# Adversarial Attacks

In [None]:
import torch
from helpers import load_model, read_image, show_image, classifier
import adv_attacks as adv
import matplotlib.pyplot as plt
%load_ext autoreload
%autoreload 2

## Loading the model
We first load a pretrained model and a classifier class that wraps the output of the model.

In [None]:
model = load_model(name='ResNet50')
clf = classifier(model)

## Classify an image

We now read an image and classify it with the model.

In [None]:
I = read_image('imgs/cat.jpg')
show_image(I)
clf(I, k=5)

## Perform an attack

We now perform an adversarial attack on the image in order to obtain an example that is misclassified.

In [None]:
attack = adv.Linf_pgsd(
    attack_iters=10,
    epsilon=0.05, 
    alpha=0.01,
    init_mode = 'zeros',
    verbosity = 1
)
xadv = attack(model, I)

show_image(xadv)
clf(xadv, k=3)

In [None]:
diff = (I-xadv)
diff -= diff.min()
show_image(diff/diff.max())

# Targeted Attacks

We now perform a targeted attack in order to obtain a certain classification.

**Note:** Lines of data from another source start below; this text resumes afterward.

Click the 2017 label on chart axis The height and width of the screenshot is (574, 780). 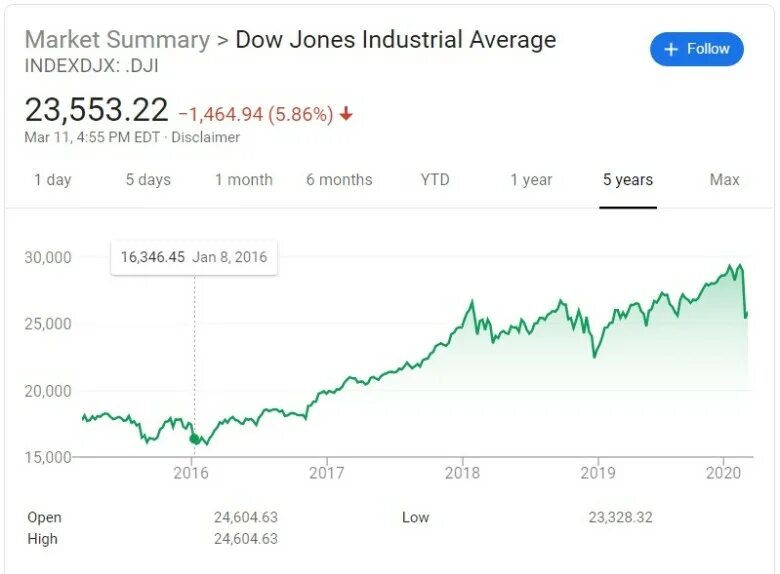[x=326, y=472]
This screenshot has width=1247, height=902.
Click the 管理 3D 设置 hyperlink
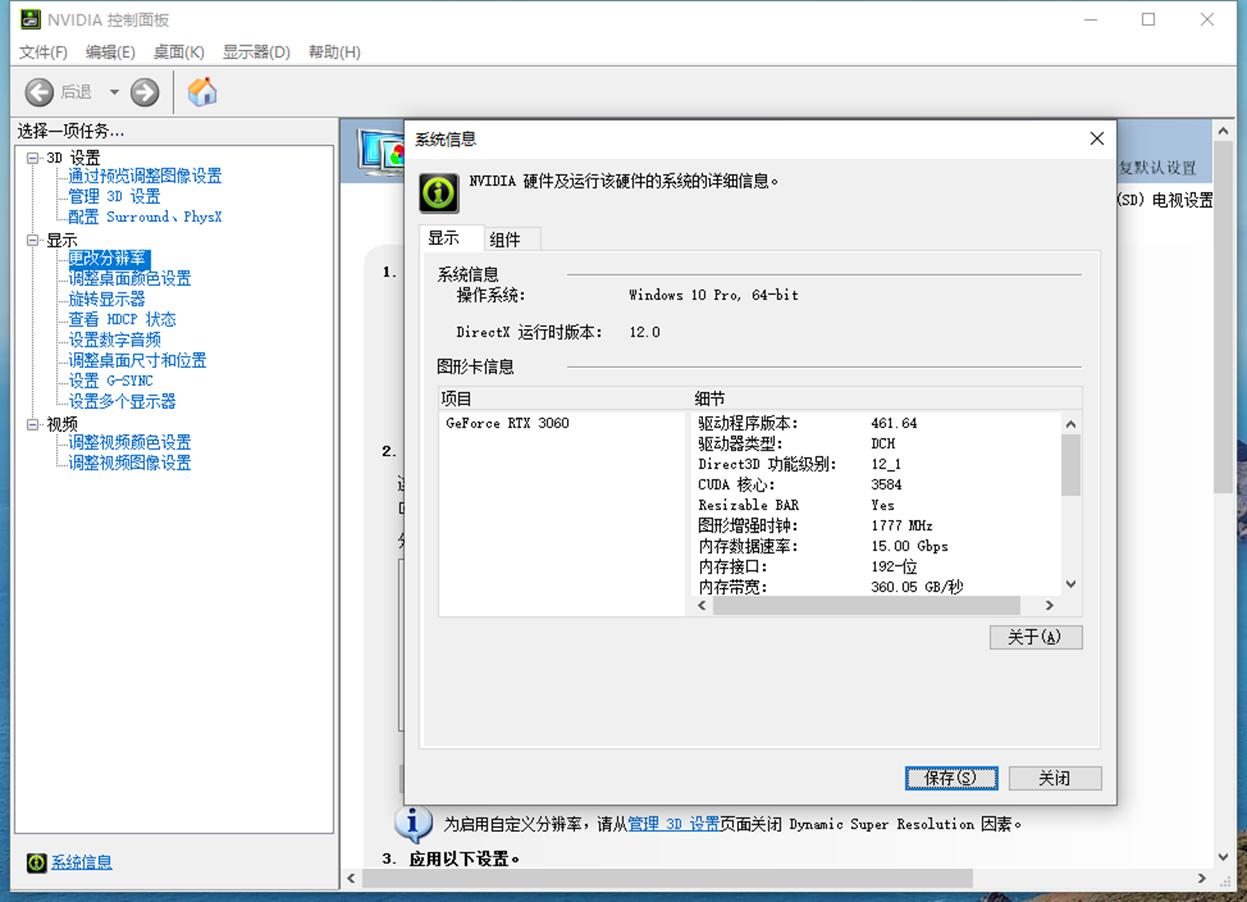[x=673, y=824]
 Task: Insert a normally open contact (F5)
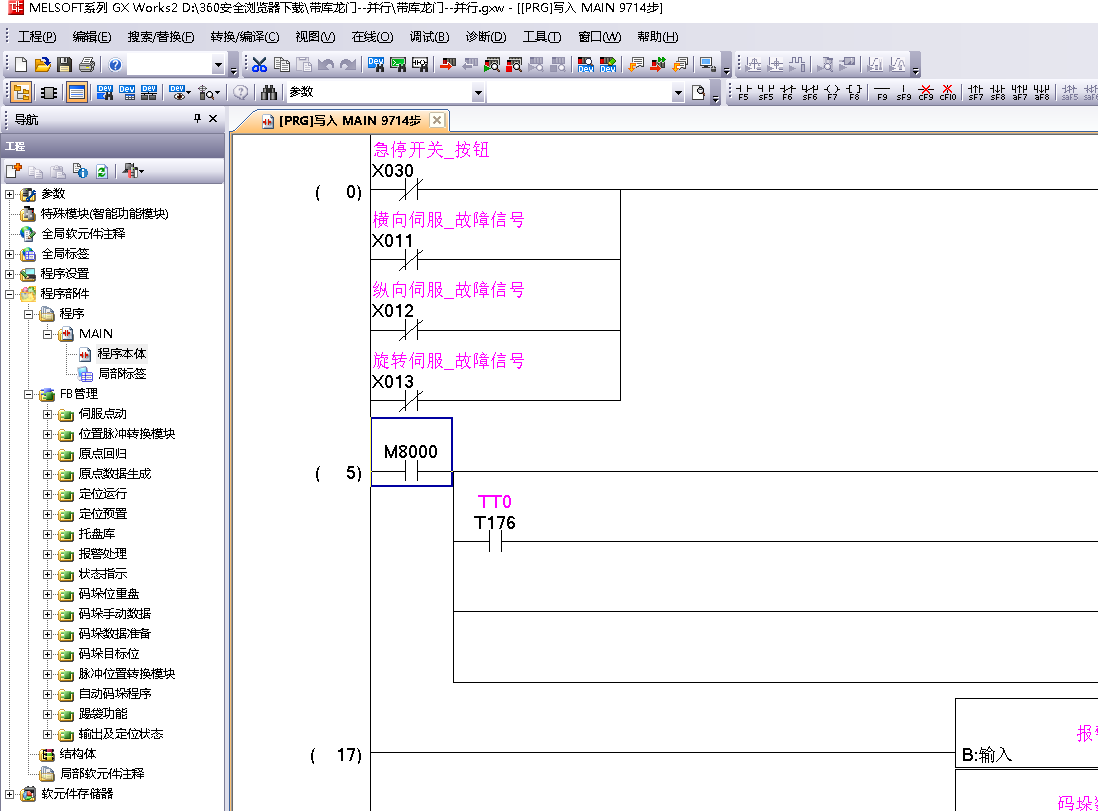(x=743, y=93)
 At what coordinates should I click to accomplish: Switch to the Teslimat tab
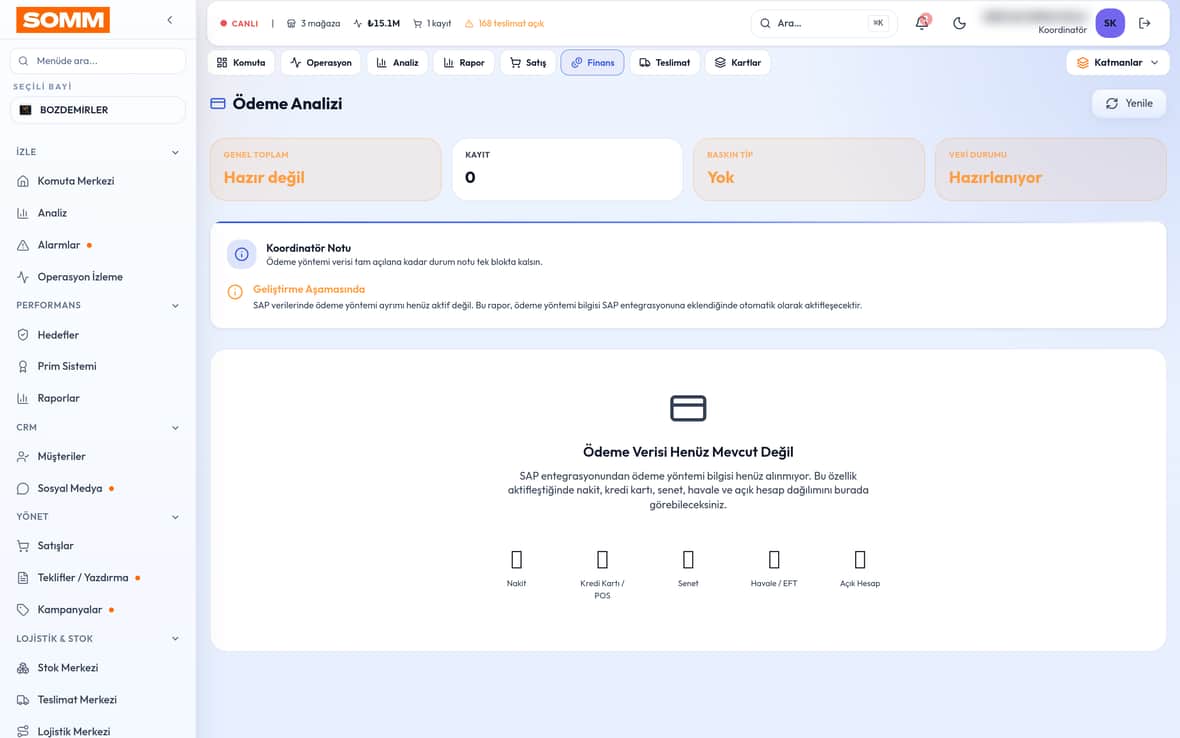(x=665, y=62)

We first need to select a class.

In [None]:
for j, c in enumerate(clf.categ):
    print(str(j) + ': ' + c)

In [None]:
attack = adv.Linf_pgsd(targeted=True,
                      attack_iters=10, 
                      epsilon=0.1, 
                      alpha=0.01,
                      init_mode = 'uniform',
                      verbosity = 1)
xadv = attack(model, I, y=torch.tensor(([4])))

show_image(xadv)
clf(xadv, k=3)

In [None]:
diff = (I-xadv)
diff -= diff.min()
show_image(diff/diff.max())